Orchid Sylvester is a multidisciplinary artist and designer navigating the intersections of analog, digital, and virtual spaces. While her practice investigates the forensics of memory, Sylvester's interest in design stems from her sensitivities to art as praxis. She believes design is a medium of empathy, and to be a designer means to address needs unrecognized by the general consciousness. Sylvester's explorations in fabrication and time-consciousness not only analogizes publisher and press to zeitgeist and propaganda, but renders the mimetics of her work as legitimized entities.
"Virtuality is a recognition of converted states. Dreaming is virtual reality; so is play. Authorship is the virtuality of divinity. Engaging with virtuality requires grappling systems and processes, such as ethnographic encryptions, ejection, and agency towards personhood. The transcience of virtuality renders design and story as extensions of contextualized humanity." Archive as evidence through the reader as testimony and mechanization as limb straddles Sylvester's work in dichonomies of analog/digital states and virtuality. Through the realization of body as both translation and machine to the referential nature of sequential art as visual narrative, Sylvester's practice exemplifies the spectrum of virtuality as the forensics of memory.
"There is an aspect of the metropolis/urban that is unfairly degraded as corporate and congested in contrast to the individualistic Americana of suburbia. I notice a similar parallel to fine arts in contrast to design as craft and industrial arts. I navigate ekistics as metaphor for my engagement with format in my artistic work. My celebration of metropolis/city is industrious and referential; it is an amalgamation of diaspora, of a longing for home in all forms, and of the people and movements who are, were, and will be.
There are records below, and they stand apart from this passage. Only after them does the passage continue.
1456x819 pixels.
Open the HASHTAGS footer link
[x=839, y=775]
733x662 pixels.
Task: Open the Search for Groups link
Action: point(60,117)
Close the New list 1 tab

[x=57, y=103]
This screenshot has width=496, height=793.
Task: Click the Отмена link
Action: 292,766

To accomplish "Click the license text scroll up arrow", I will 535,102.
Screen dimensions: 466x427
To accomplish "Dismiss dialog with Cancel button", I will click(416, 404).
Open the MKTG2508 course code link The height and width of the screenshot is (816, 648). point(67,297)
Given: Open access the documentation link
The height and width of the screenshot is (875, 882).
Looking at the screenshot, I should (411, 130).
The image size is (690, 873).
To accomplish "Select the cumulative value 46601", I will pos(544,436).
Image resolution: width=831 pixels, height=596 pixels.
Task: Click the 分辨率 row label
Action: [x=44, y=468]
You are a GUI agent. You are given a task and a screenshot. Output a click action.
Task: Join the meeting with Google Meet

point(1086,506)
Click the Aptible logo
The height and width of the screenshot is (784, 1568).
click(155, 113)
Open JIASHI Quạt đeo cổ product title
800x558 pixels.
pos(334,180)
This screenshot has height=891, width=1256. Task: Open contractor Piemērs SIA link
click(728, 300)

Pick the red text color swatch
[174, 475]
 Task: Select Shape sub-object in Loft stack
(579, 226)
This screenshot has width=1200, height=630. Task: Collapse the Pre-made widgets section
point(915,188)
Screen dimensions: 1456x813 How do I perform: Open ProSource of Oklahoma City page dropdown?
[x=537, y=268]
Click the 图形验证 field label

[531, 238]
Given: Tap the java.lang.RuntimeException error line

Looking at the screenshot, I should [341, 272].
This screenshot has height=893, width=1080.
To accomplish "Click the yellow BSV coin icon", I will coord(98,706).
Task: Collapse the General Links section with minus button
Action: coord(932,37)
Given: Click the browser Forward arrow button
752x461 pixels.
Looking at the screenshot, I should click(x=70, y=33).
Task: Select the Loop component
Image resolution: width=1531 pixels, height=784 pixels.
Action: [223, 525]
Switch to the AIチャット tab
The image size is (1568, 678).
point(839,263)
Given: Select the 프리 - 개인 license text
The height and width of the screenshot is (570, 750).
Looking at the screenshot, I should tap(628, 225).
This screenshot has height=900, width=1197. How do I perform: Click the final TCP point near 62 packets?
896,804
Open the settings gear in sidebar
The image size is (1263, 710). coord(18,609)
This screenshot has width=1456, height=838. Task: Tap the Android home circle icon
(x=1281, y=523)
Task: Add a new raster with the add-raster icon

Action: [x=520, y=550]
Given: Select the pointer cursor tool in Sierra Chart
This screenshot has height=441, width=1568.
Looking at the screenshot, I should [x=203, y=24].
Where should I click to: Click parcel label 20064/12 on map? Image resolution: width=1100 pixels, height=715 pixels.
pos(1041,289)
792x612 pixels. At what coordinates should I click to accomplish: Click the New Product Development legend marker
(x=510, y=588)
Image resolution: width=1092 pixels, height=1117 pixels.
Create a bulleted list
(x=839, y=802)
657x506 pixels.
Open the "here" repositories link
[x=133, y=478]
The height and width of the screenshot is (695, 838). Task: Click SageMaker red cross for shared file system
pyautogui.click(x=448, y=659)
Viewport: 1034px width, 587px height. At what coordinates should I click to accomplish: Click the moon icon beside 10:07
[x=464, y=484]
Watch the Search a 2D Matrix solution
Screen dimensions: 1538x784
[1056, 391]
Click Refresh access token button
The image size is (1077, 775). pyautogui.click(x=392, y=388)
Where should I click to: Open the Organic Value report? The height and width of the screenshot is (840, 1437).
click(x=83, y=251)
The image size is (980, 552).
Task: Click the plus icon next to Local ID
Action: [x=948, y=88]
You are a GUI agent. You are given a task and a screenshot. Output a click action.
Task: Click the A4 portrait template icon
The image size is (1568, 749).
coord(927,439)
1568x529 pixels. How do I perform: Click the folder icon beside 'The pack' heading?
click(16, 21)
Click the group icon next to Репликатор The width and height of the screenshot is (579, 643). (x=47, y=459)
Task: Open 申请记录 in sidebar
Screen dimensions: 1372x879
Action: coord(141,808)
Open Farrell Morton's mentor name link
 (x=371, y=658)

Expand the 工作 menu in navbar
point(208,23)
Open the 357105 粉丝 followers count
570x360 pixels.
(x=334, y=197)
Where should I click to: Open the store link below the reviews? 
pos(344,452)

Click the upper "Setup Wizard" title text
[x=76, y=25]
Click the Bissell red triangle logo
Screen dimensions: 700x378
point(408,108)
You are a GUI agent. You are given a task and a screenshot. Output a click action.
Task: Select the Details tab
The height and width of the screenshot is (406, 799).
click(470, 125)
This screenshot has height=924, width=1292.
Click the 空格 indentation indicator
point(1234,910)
It is important for me to consider the cultural, social, and vocational relationships artists have to their communities because art is a catalyst for change. Design and craft are echoes of cities as they are curated for everyone; craft does so materially, while design does so contextually. In the way artists of various fields informed my engagements with the people around me, fortifying my ability to critically research, communicate, and be an advocate for equity, I believe in accessible knowledge through art, design, craft, and social practice."
// For an exhaustive list of artistic experiences and affiliations, go to CV.
Born from a Caribbean diaspora, Orchid Sylvester began life in a multifaceted climate. Conscious of the cultural and material visages from her childhood shifting with economic and environmental changes, Sylvester developed an interest in art as a form of storytelling. Her interest in sequential art and systems contextualizes the rhizomatc nature of her work. Such a basis was the foundation that enabled her to earn a BFA at The Cooper Union, where she took courses in Industrial Design, Graphic Design, Audiovisual, and New Media. She not only earned the Full Tuition Merit Scholarship and Service to the School of Art Award, but is a recipient of the Rhoda Lubalin Fellowship. Galvanized by the media surrounding the US invasion of Grenada, her proposal, Utopia, tenderly reclaims and satirizes the fetishistic nature of tourism through the authentication of transient ephemera. Cooper Union is where she became acclimated with design and desired to explore its many disciplines in the form of fabrication and craft, but she has not abandoned her interest in fine arts and illustration. Sylvester became a double Gold Medalist in the National NAACP Act-SO Competition in the categories of drawing and painting, exhibited her work in the United States Capitol through the Congressional Art Competition, and was mentored under the guidance of Newark Print Shop printmaker in residence Angela Pilgrim all before graduating Arts High School in Newark, NJ. Now having completed a chapter in her post-secondary education, Sylvester is using a well needed respite to enrich her artistic engagements and to dedicate time towards projects, such as her comic Atlas' Odyssey.
Besides giving time for personal projects, Orchid enjoys martial arts films, learning new things, and acquiring trinkets. Her favorite musicians are Massive Attack, Depeche Mode, and Gojira. She likes being indoors and outdoors, as she has a dream of having her own garden someday.